**Exercises to complete:**
• 1. In the full adder excerpt below, how many gates did the circuit have after the second layer of wrapper was added?
• 2. Condense the paragraph of the full adder excerpt that begins "Surprisingly, adding a wrapper" into a short bulleted list that keeps its main facts.

**Text excerpt:**
━━━━━━
I also tried adding a second layer of wrapper. If the first wrapper reduced performance (for unknown reasons), maybe a second wrapper would reduce performance even more.

(* synthesize *)
module mkFullAdderWrapper2(FullAdder);
    FullAdder _adder <- mkFullAdderWrapper;
    return _adder;
endmodule

But we didn’t lose performance! The resulting circuit is back to 14-gate, which is the same as the unwrapped boolean implementation.

At first, I found that wrapping three times gets us the 16-gate, and wrapping four times gets us the 14-gate. There was a cycle of gaining and losing performance, even when the Verilog for each layer of wrapper was practically identical to the last.

(When I went back to verify, the results changed, which I soon discuss.)

Gaining Efficiency

I ran the same wrapper experiment with the bitwise implementation. If synth gave us the 16-gate for bitwise, maybe we’d get 16-gate no matter the wrapper.

Surprisingly, adding a wrapper actually gave us the 14-gate circuit. The tool was telling us that our full adder was more performant with a wrapper. Adding more wrappers resulted in several 14-gate, and one 16-gate. There didn’t seem to be any pattern.

This is only if we don’t specify no_default_reset; otherwise they’re all 16-gate. (Don’t ask me why.)
━━━━━━
**Provided data:**
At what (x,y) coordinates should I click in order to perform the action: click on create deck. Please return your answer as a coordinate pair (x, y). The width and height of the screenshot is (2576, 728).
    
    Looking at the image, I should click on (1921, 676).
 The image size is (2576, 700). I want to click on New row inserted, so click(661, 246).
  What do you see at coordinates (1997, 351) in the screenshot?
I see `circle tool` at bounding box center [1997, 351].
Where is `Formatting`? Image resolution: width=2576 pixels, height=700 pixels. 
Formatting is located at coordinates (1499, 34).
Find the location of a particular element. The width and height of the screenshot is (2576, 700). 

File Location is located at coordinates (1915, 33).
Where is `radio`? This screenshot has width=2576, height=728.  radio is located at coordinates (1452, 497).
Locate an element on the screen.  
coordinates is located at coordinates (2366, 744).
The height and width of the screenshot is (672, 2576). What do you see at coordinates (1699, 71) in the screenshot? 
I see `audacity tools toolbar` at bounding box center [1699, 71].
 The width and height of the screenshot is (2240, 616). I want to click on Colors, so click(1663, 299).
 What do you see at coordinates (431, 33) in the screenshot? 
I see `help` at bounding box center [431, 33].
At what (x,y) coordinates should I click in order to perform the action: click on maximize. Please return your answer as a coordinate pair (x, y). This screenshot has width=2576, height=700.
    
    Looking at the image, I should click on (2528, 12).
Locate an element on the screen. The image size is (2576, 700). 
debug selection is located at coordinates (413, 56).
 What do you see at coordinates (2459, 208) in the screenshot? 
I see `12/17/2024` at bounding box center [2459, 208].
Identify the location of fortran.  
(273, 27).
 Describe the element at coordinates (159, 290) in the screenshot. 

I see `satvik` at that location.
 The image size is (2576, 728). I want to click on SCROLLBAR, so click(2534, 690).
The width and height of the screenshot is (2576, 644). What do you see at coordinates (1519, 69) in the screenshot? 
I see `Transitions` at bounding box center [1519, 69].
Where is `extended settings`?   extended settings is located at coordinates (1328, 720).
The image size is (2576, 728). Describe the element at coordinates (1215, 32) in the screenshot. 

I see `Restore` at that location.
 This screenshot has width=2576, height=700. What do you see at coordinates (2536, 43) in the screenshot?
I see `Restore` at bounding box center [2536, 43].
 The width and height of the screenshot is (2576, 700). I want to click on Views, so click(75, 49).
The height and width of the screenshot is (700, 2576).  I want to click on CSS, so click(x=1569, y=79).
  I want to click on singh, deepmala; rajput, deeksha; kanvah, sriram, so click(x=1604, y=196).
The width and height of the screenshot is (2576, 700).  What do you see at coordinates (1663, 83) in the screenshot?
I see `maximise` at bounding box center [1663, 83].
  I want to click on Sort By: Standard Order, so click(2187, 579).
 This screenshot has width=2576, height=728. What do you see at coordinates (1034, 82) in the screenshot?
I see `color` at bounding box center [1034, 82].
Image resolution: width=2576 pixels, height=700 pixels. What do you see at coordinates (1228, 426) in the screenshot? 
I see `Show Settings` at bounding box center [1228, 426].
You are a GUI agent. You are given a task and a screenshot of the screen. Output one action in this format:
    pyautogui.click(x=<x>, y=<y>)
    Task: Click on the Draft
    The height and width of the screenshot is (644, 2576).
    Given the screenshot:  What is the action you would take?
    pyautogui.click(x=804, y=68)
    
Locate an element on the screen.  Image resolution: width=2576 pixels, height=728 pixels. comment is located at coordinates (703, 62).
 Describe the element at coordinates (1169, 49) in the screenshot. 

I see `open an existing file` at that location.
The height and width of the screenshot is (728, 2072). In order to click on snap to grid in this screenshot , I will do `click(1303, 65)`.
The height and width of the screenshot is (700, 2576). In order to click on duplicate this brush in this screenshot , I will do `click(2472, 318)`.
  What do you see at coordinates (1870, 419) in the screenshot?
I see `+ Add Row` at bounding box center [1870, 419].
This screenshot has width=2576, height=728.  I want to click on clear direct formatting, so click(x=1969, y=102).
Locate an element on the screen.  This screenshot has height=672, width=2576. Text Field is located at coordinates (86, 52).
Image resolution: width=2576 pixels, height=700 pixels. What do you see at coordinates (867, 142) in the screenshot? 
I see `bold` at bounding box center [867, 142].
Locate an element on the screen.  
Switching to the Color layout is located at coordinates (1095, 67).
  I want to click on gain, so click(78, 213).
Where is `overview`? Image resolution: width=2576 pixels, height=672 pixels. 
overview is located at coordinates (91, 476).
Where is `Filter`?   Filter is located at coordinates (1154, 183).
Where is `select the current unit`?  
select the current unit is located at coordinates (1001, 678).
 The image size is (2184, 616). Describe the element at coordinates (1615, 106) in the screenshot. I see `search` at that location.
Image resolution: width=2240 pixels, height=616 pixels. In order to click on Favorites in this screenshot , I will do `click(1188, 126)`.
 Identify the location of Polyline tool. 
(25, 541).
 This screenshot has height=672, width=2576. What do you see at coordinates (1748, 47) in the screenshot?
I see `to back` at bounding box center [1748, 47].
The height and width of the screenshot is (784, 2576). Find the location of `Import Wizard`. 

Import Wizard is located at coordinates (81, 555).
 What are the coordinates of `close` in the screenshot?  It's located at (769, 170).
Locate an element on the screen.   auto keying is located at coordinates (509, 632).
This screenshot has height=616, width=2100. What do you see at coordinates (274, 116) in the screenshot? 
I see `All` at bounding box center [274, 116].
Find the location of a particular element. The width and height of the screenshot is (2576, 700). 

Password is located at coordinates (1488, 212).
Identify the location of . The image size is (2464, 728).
━━━━━━
**Answer set:**
• 1. It had 14 gates, the same as the unwrapped boolean implementation.

• 2.
- With the bitwise implementation, one wrapper produced the 14-gate circuit.
- The tool therefore indicated that the full adder performed better with a wrapper.
- Additional wrappers gave several 14-gate results and one 16-gate result.
- No pattern was apparent.